*TASK ITEM*. Transcribe the full listing so that each line reads as it does in the original.

┌─ SUPPLIED RECORDS

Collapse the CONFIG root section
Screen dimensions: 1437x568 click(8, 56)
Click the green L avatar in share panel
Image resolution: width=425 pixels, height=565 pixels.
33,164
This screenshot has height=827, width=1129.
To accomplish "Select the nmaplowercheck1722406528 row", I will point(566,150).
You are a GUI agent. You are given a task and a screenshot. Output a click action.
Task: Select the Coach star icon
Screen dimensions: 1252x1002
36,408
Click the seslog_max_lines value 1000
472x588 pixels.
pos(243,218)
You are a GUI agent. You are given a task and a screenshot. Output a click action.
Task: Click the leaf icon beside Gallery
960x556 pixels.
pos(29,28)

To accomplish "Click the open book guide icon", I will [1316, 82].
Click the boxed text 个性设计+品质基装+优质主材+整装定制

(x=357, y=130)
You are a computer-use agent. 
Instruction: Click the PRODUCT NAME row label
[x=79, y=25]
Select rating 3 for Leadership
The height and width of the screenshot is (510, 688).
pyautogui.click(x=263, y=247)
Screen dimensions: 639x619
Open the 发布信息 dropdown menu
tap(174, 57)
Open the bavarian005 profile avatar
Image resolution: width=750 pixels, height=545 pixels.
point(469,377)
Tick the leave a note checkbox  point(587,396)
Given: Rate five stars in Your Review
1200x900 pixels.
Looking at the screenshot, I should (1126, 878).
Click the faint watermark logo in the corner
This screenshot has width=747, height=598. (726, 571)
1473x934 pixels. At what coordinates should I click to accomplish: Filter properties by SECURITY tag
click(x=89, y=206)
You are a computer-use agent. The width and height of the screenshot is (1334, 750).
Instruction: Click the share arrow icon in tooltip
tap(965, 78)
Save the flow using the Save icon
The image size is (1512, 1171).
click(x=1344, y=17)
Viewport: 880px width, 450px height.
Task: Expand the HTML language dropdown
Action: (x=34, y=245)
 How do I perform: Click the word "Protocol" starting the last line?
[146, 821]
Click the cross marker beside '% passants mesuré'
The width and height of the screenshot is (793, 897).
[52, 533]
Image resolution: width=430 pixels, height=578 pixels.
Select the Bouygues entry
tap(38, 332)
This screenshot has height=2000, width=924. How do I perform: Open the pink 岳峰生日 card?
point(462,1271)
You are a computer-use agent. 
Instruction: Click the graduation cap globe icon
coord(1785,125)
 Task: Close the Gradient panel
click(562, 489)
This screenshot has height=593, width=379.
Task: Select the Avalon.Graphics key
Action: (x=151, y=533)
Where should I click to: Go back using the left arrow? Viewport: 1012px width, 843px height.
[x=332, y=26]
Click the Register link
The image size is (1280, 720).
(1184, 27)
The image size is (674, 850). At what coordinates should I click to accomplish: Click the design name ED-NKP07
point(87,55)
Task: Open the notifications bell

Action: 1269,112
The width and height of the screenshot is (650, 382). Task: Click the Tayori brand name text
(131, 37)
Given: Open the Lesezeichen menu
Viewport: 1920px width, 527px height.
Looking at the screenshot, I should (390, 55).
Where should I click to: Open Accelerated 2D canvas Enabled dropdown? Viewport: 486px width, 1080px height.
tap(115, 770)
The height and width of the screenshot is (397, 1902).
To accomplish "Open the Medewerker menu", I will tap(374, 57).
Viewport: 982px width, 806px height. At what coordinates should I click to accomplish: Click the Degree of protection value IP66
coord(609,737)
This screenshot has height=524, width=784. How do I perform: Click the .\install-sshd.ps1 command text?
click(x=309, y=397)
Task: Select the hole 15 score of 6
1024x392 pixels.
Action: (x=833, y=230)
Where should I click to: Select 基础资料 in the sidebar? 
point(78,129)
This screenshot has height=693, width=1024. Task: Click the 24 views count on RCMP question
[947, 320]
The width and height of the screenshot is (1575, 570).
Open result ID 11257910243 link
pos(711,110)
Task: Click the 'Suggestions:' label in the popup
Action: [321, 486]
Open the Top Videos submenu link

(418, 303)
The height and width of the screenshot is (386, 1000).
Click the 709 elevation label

└─

*ANSWER SECTION*.
Collapse the CONFIG root section
Screen dimensions: 1437x568 click(8, 56)
Click the green L avatar in share panel
Image resolution: width=425 pixels, height=565 pixels.
33,164
This screenshot has height=827, width=1129.
To accomplish "Select the nmaplowercheck1722406528 row", I will point(566,150).
You are a GUI agent. You are given a task and a screenshot. Output a click action.
Task: Select the Coach star icon
Screen dimensions: 1252x1002
36,408
Click the seslog_max_lines value 1000
472x588 pixels.
pos(243,218)
You are a GUI agent. You are given a task and a screenshot. Output a click action.
Task: Click the leaf icon beside Gallery
960x556 pixels.
pos(29,28)

To accomplish "Click the open book guide icon", I will [1316, 82].
Click the boxed text 个性设计+品质基装+优质主材+整装定制

(x=357, y=130)
You are a computer-use agent. 
Instruction: Click the PRODUCT NAME row label
[x=79, y=25]
Select rating 3 for Leadership
The height and width of the screenshot is (510, 688).
pyautogui.click(x=263, y=247)
Screen dimensions: 639x619
Open the 发布信息 dropdown menu
tap(174, 57)
Open the bavarian005 profile avatar
Image resolution: width=750 pixels, height=545 pixels.
point(469,377)
Tick the leave a note checkbox  point(587,396)
Given: Rate five stars in Your Review
1200x900 pixels.
Looking at the screenshot, I should (1126, 878).
Click the faint watermark logo in the corner
This screenshot has width=747, height=598. (726, 571)
1473x934 pixels. At what coordinates should I click to accomplish: Filter properties by SECURITY tag
click(x=89, y=206)
You are a computer-use agent. The width and height of the screenshot is (1334, 750).
Instruction: Click the share arrow icon in tooltip
tap(965, 78)
Save the flow using the Save icon
The image size is (1512, 1171).
click(x=1344, y=17)
Viewport: 880px width, 450px height.
Task: Expand the HTML language dropdown
Action: (x=34, y=245)
 How do I perform: Click the word "Protocol" starting the last line?
[146, 821]
Click the cross marker beside '% passants mesuré'
The width and height of the screenshot is (793, 897).
[52, 533]
Image resolution: width=430 pixels, height=578 pixels.
Select the Bouygues entry
tap(38, 332)
This screenshot has height=2000, width=924. How do I perform: Open the pink 岳峰生日 card?
point(462,1271)
You are a computer-use agent. 
Instruction: Click the graduation cap globe icon
coord(1785,125)
 Task: Close the Gradient panel
click(562, 489)
This screenshot has height=593, width=379.
Task: Select the Avalon.Graphics key
Action: (x=151, y=533)
Where should I click to: Go back using the left arrow? Viewport: 1012px width, 843px height.
[x=332, y=26]
Click the Register link
The image size is (1280, 720).
(1184, 27)
The image size is (674, 850). At what coordinates should I click to accomplish: Click the design name ED-NKP07
point(87,55)
Task: Open the notifications bell

Action: 1269,112
The width and height of the screenshot is (650, 382). Task: Click the Tayori brand name text
(131, 37)
Given: Open the Lesezeichen menu
Viewport: 1920px width, 527px height.
Looking at the screenshot, I should (390, 55).
Where should I click to: Open Accelerated 2D canvas Enabled dropdown? Viewport: 486px width, 1080px height.
tap(115, 770)
The height and width of the screenshot is (397, 1902).
To accomplish "Open the Medewerker menu", I will tap(374, 57).
Viewport: 982px width, 806px height. At what coordinates should I click to accomplish: Click the Degree of protection value IP66
coord(609,737)
This screenshot has height=524, width=784. How do I perform: Click the .\install-sshd.ps1 command text?
click(x=309, y=397)
Task: Select the hole 15 score of 6
1024x392 pixels.
Action: (x=833, y=230)
Where should I click to: Select 基础资料 in the sidebar? 
point(78,129)
This screenshot has height=693, width=1024. Task: Click the 24 views count on RCMP question
[947, 320]
The width and height of the screenshot is (1575, 570).
Open result ID 11257910243 link
pos(711,110)
Task: Click the 'Suggestions:' label in the popup
Action: [321, 486]
Open the Top Videos submenu link

(418, 303)
The height and width of the screenshot is (386, 1000).
Click the 709 elevation label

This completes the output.